The flight to paradise

If the enchantment is missing in your life, where do go to find it? Find out a the Studio Stage Door in Cranbrook Friday, April 12.

How to escape the death throes of the Edwardian era? Flight is the only answer. Charlotte Wilton (Tracy McGuire) gets set to confront her husband (Sean Swinwood) in Enchanted April

How to escape the death throes of the Edwardian era? Flight is the only answer. Charlotte Wilton (Tracy McGuire) gets set to confront her husband (Sean Swinwood) in Enchanted April

At the beginning of “Enchanted April,” Cranbrook Community Theatre’s current production opening tonight, Charlotte Wilton brings us news of the death throes of the Edwardian era.

The time period is several years after the bloodbath of the Great War, and the widespread killing of the ensuing influenza epidemic. But the play’s characters in grimy, bleak, dark, coal-sooted England, plagued with endless rain, have not yet accepted that their old world has been demolished. They are clinging fast to their comfortable morning jacket habits — their C. of E. religious conventions, their copies of the Times delivered promptly, their ossified literature, the precise determination of their day by the clock.

Only Lotty is aware that they are all existing in a shadowland, and that flight is the only answer. She will take as many companions as she can on her quest for paradise regained, but she understands that in a voyage of redemption like this, she cannot choose her own, they must be chosen for her by whatever providence remains.

But is Lotty hawk or is she hummingbird? Is she saviour or temptor? Her first encounter leads to the existential argument that will flow throughout the play — is heaven to be found outside, or is it grown inside oneself, which is the view of Rose Arnott (Jennifer Inglis).

Rose is heavily burdened with disappointment and with the decreasing comforts of church. Like Lotty, she is unhappy in her marriage — Frederick Arnott (Peter Schalk) is a successful novelist who doesn’t realize his work is already out of date and will soon be rendered obsolete by the angry voices of the Moderns. Mellersh Wilton, Lotty’s husband, seems untouched by the revolutions and despair of the previous years, and is dismayed by any variation to his petty bourgeois routine.

Lady Caroline Bramble (Michelle Lemay) is one who has tried to move on. She has embraced the trappings of the Jazz Age, the new era that has grown in like fireweed in place of the old. But even the Roaring Twenties can’t scar over the wound in her soul.

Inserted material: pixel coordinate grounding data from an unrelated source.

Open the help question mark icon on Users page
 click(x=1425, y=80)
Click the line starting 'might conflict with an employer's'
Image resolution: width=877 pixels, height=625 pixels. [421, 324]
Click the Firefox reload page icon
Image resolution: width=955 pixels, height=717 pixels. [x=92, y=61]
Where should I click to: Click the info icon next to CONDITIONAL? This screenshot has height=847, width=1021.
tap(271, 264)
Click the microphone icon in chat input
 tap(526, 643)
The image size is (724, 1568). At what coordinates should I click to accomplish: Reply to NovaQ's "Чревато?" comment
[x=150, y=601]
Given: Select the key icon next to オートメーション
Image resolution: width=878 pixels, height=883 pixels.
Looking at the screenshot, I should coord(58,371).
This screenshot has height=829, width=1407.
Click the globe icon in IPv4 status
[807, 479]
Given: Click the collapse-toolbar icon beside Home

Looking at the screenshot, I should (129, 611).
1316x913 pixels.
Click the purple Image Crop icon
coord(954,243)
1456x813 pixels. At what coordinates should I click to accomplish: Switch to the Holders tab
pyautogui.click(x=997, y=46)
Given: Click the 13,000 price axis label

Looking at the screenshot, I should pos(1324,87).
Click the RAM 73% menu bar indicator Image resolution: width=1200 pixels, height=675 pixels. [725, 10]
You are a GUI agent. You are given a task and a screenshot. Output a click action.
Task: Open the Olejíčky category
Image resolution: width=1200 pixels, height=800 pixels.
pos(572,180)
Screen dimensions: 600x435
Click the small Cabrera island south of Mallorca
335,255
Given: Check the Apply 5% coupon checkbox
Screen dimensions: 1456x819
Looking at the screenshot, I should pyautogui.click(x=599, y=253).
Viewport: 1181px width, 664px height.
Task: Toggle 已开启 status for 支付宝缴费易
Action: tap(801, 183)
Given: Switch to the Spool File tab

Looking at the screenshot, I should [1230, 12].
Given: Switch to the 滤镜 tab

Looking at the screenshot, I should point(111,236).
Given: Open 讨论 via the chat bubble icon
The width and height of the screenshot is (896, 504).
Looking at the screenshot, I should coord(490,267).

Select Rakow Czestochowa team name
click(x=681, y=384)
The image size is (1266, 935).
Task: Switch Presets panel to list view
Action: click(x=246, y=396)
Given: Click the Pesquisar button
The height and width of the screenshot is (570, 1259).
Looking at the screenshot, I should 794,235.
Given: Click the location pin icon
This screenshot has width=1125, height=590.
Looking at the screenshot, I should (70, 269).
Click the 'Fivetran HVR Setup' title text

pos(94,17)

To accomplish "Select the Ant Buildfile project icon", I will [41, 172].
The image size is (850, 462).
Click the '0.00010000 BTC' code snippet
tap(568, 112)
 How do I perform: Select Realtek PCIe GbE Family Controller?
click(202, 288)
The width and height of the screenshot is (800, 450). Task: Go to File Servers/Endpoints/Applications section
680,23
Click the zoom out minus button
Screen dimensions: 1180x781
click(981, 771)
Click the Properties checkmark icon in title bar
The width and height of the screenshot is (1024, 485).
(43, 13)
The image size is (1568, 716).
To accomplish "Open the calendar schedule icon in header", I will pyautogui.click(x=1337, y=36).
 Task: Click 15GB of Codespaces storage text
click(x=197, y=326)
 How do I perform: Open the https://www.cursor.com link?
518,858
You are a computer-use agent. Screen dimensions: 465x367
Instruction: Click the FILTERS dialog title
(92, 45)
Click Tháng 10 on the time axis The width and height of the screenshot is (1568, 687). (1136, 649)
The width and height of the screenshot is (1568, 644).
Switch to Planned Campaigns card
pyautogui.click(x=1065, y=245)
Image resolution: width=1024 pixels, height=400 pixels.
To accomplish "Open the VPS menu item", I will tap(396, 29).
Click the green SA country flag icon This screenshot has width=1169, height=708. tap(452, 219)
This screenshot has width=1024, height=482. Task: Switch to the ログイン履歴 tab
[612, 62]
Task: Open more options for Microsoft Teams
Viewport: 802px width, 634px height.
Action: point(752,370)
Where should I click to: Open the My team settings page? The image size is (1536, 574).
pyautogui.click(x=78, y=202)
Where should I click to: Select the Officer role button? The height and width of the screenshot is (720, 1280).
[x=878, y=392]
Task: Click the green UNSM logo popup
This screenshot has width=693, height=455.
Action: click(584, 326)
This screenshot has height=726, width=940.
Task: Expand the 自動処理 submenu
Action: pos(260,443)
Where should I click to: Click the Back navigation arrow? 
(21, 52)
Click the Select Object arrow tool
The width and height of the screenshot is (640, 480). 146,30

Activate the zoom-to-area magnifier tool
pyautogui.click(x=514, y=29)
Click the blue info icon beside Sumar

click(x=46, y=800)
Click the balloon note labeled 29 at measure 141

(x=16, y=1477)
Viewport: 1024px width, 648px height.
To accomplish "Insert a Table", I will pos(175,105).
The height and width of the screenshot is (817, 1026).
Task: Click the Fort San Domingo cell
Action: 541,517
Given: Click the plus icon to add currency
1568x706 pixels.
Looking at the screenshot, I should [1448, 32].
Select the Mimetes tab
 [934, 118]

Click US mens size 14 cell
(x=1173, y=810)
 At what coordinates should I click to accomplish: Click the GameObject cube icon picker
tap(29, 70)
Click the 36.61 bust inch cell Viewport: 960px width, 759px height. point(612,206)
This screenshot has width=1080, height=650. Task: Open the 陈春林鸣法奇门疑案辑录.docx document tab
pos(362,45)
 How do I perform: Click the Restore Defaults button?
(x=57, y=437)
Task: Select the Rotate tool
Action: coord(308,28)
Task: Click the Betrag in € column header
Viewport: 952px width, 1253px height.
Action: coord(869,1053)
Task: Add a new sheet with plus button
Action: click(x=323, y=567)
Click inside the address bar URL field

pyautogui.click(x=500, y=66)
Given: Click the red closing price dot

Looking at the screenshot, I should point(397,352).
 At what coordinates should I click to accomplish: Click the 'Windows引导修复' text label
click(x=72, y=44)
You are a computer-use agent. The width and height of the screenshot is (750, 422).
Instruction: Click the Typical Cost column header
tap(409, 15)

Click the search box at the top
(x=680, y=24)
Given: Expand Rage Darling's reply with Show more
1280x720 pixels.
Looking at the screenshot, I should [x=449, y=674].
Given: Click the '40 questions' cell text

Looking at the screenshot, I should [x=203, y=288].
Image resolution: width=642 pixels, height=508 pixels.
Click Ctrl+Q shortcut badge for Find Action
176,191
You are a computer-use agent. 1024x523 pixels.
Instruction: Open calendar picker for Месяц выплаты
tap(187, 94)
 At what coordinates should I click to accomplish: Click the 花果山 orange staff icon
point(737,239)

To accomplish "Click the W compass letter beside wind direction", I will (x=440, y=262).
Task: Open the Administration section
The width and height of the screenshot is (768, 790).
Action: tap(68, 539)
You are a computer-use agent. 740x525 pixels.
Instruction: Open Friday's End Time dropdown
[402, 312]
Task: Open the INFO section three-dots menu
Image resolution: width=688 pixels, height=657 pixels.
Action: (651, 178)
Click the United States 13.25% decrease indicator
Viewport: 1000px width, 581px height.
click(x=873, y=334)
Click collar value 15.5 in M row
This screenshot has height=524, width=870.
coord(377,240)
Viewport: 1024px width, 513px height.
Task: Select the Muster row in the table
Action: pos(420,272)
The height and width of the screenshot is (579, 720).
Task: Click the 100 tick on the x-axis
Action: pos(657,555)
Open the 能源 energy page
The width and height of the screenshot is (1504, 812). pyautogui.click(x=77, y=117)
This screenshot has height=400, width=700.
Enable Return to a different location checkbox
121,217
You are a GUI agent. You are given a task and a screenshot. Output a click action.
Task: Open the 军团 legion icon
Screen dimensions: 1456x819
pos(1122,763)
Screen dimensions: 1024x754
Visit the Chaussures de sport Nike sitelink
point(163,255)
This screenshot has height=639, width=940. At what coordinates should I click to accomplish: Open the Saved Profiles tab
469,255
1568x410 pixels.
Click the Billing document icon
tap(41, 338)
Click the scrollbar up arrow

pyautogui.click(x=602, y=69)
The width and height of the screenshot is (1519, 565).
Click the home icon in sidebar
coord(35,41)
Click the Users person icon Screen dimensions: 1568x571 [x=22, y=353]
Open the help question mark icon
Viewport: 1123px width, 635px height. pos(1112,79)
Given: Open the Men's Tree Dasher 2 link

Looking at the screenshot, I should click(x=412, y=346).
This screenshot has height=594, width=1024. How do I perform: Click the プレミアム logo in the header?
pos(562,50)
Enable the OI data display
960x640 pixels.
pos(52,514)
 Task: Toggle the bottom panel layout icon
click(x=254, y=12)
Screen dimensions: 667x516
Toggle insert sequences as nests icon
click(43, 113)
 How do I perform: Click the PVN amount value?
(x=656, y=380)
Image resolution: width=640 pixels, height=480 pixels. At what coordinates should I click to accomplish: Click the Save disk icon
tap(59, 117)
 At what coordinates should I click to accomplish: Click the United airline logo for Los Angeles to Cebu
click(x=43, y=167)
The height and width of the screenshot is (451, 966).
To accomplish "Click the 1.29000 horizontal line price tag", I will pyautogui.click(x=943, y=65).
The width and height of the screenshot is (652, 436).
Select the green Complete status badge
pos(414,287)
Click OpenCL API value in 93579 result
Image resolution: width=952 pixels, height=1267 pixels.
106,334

The fourth travelling companion is the insufferable Anglo-Saxon literary maven, Mrs. Clayton Graves (Nicola Kaufman), whose choolmistress persona and rigid adherence to the glories of empire make her the most unlikely companion to the other three. Can there be redemption even for her, in the paradise towards which Lotty is leading them? In other words, is heaven a place where healing happens? In other words again, is a vacation really good for what ails ya?

After a dark, stygian train ride through bleakest night, these four dissimilar women arrive at that fabled land they are seeking. Which is, of course, Italy — specifically a rented castle with a view of a sapphire sea and bathed by endless sunlight. The castle is owned by the elegant and affable Anthony Wilding (David Popoff) and staffed by the inimitable, daunting Signora Costanza (Andrea Grossman). The roar of Italy certainly banishes the grey haze of England, but can it banish the sadness from our Englishwomen’s hearts?

“Enchanted April,” a play written by Matthew Barber from the novel by Elizabeth Von Arnim, opens Friday, April 12,  at the Studio/Stage Door in Cranbrook, and will run every Wednesday, Thursday, Friday and Saturday until April 27. It is directed by Terry Miller and produced by Sally Masters. Showtime is 8 p.m. Tickets are available at Lotus Books.